Alternative medicine is very profitable. Herbs and supplements are a multi-billion dollar industry. The practice of primary care medicine is not terribly lucrative, and adding on some “integrative medicine” can turn that around. A primary care doc can significantly increase their income by selling supplements and offering unproven tests and treatments. These are not covered by insurance, so patients must pay cash—and who doesn’t love cash? But how can you get your pigeons to fly in the door?
The folks out there selling miracle cures and spreading the ideology to support them have some serious reach. Regardless of whether one is a “true believer” or simply a cynical leech out to make a buck, it’s easy to spread the word and bring in the suckers. Supplement companies fund tons of advertising, the government allows all sorts of unproven claims to be made, and certain media outlets (such as the Huffington Post) vigorously spread the good word.
There are many myths that help spread the gospel of alternative medicine. Most of them are negative statements about real medicine rather than affirmative evidence for an alternative. It sometimes seems the fight against quackery is never-ending. It’s been a while since we’ve reviewed some of the tactics of the opposition, so let’s go over a few.
The Turf Battle Fallacy
A common accusation is that real doctors are simply protecting their best interests.
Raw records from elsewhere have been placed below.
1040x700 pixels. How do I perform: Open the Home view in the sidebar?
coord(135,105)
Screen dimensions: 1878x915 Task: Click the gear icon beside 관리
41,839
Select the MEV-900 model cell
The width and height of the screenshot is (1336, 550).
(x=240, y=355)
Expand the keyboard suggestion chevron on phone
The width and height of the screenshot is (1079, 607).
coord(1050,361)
If we don’t criticize alternative medicine, we’ll lose business to those enlightened enough to embrace the future.
There are several reasons that this argument is a bucket of guano. First, primary care physicians aren’t hurting for business. We might not always get paid as much as we think we should, but we can only see so many patients in a day, and with the current shortage of PCPs, many offices have waiting lists.
Second, this argument assumes that most doctors are primarily motivated by profit. We all need to make a living, but most doctors who choose to practice primary care are aware of the fact that our incomes are more limited than our specialist colleagues and people in some other professions. And while the barrel may contain a couple of bad apples, most doctors prefer to practice ethically and altruistically. One study from the Journal of the American Medical Association found that:
Rather than declining income, threats to physicians’ autonomy, to their ability to manage their day-to-day patient interactions and their time, and to their ability to provide high-quality care are most strongly associated with changes in satisfaction.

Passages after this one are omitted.